Now you have the whole world in your hands.

I caress the compass charm dangling from my bracelet. I know it’s expensive and I should probably take it off while I’m working here. If I was smart, I would have left the obviously valuable jewelry at home. But there was no way that was happening. I needed this part of him with me.

“You ready to turn in, ladies?” I ask the girls, noting the faint lines of weariness on their faces. “We all have a really early start tomorrow.”

We cross the reserve, walking leisurely over the lush green grass, the palm leaves casting shadows in moonlight. We climb the few wooden steps into our thatch-roofed hut. Five of us share it, each having a mattress on the floor and mosquito netting.

Once we’re in our pajamas and under our mosquito nets, the conversation starts. I love their questions about boys and college, love hearing their dreams and ambitions and how they want to hold on to our culture, language, and traditions even while navigating the world beyond the reservation. The same things I had to figure out.

There is a unique duality to our experience that’s sometimes hard for others to understand. Living on patches of land when all of it, by rights, belonged to our ancestors. Living in, loving a nation professing freedom, liberty, and justice for all when our traditions were suppressed and we were forced from our homes and endured unimaginable injustices. Things like Thanksgiving, Columbus Day, even Mount Rushmore, which is built on our sacred grounds—all are symbols of American tradition but also glaring examples of how we’ve been mistreated. Conquered. In America’s transition from annihilating our people to assimilating them, we lost so much. These young girls have to reconcile making peace with that truth enough to succeed there but still agitating so we don’t lose any more of the traditions and culture our ancestors entrusted to us.
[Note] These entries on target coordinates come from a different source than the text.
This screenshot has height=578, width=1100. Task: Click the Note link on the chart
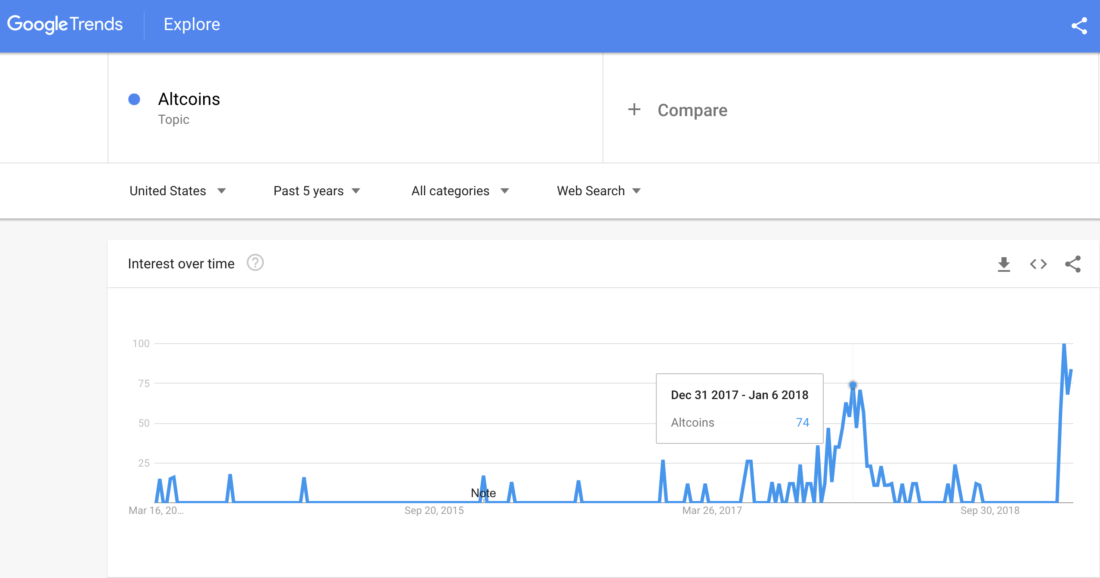point(483,493)

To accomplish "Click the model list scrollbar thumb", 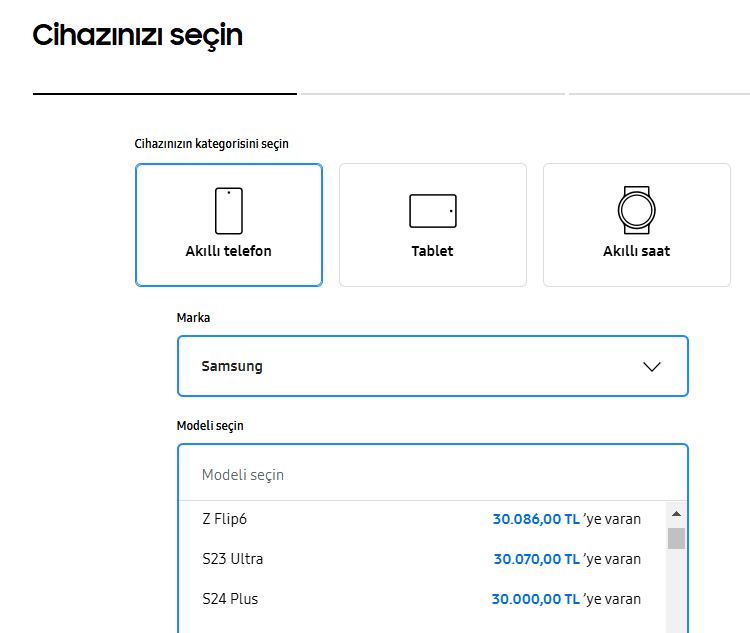I will click(676, 539).
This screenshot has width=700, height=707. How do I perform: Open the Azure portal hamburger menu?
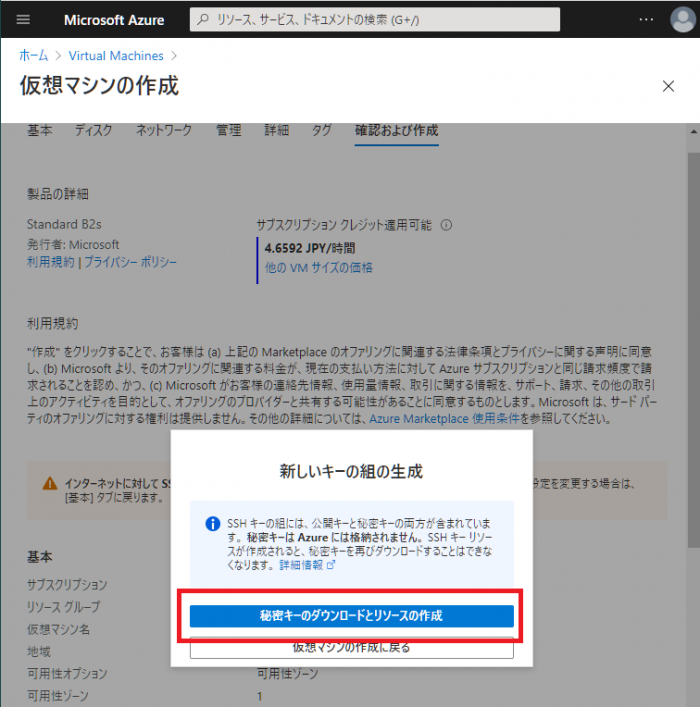pyautogui.click(x=24, y=20)
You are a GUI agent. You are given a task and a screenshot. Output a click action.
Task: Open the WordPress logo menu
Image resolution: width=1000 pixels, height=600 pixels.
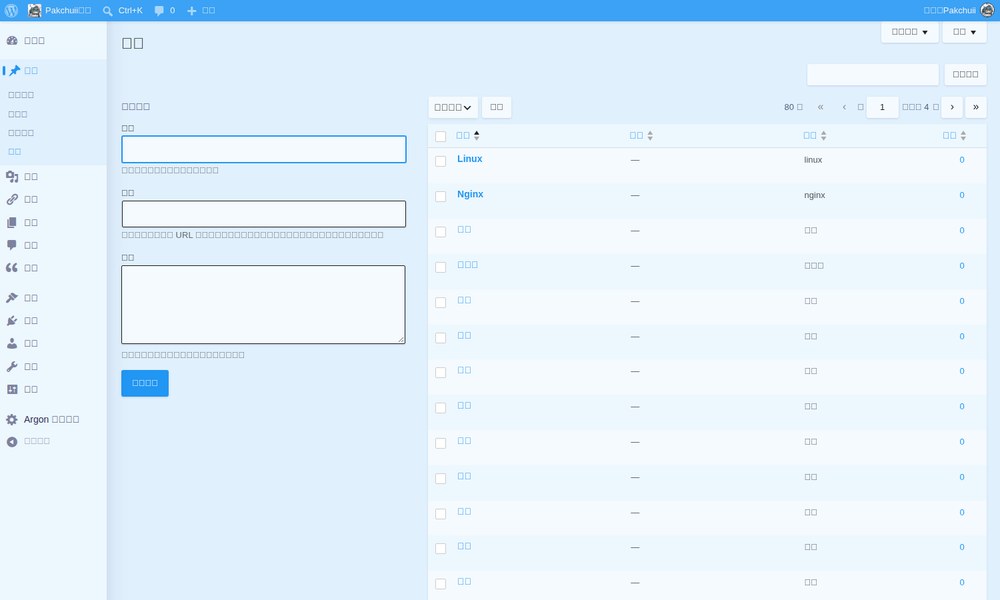coord(11,10)

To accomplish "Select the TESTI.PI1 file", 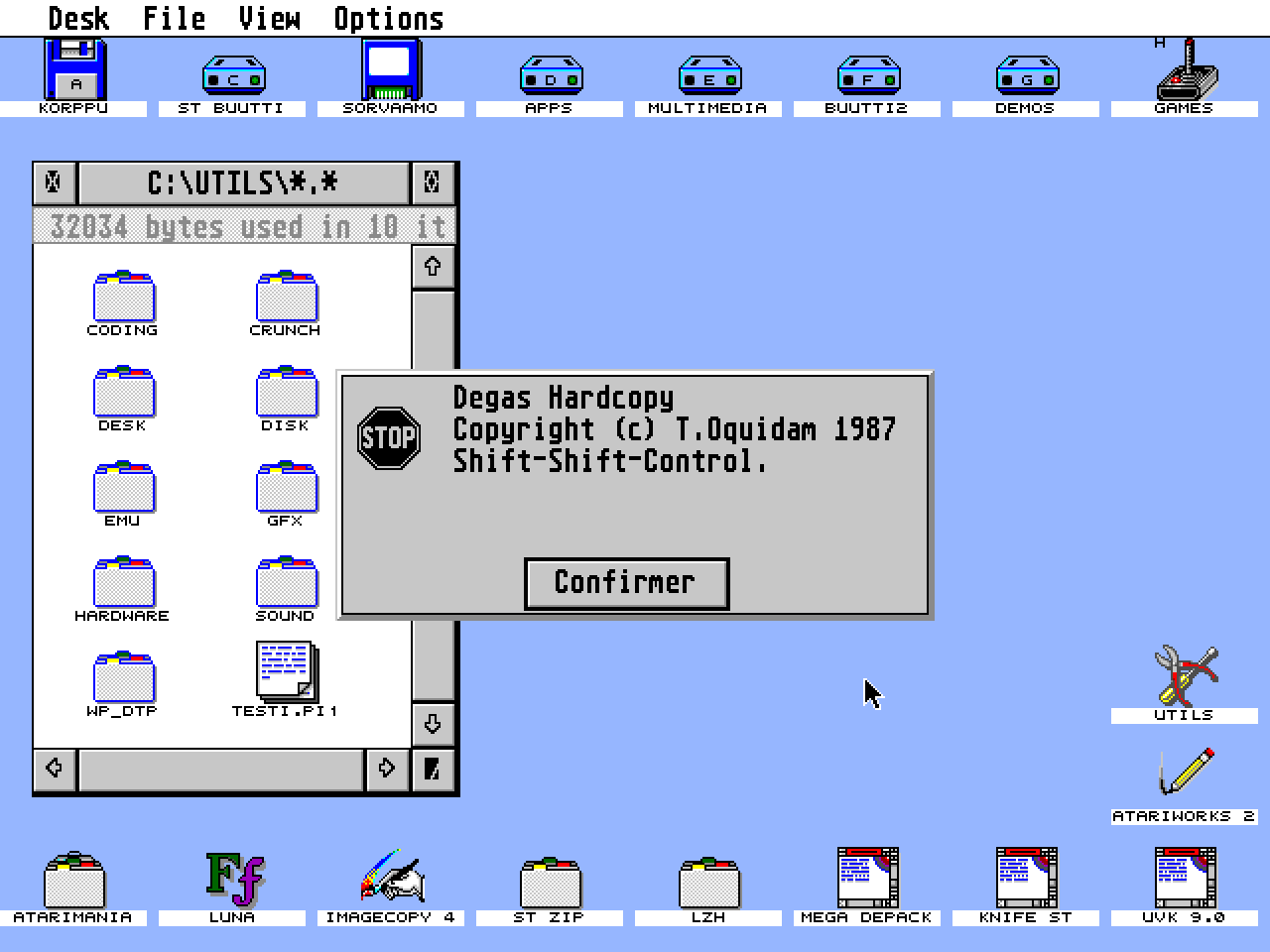I will coord(285,672).
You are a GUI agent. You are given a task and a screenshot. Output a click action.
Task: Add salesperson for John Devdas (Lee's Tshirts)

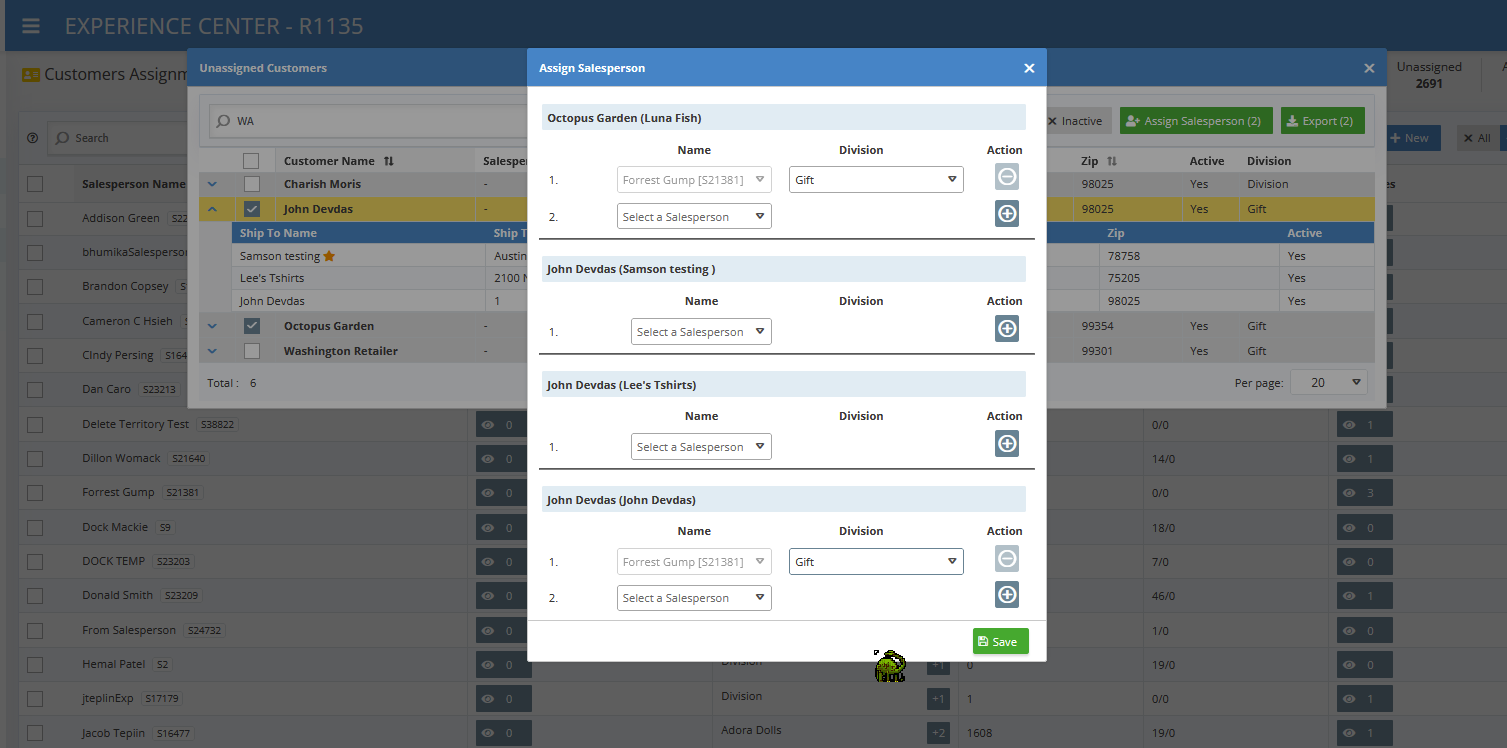point(1006,443)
If I wasn’t here, I’d be home, curled up by my fireplace in a cashmere robe, clinging to a wine glass filled with my favorite Bordeaux. Probably reviewing data and policy papers for Owen’s campaign. I love my life and can’t imagine a path more suited to who I am and how I’m made. But these trips, these nights talking with girls like these about their dreams and how to hold on to and pass on our rich heritage—I wouldn’t trade this.

“Can I ask you something, Ms. Hunter?” Anna asks after we’ve been talking for a while.

“Sure.” I stifle a yawn and force myself to focus. “What’s up?”

“Your, um…your first time,” she says in a rush and with a deep breath like she’s diving underwater. “Did you, well, did you love him?”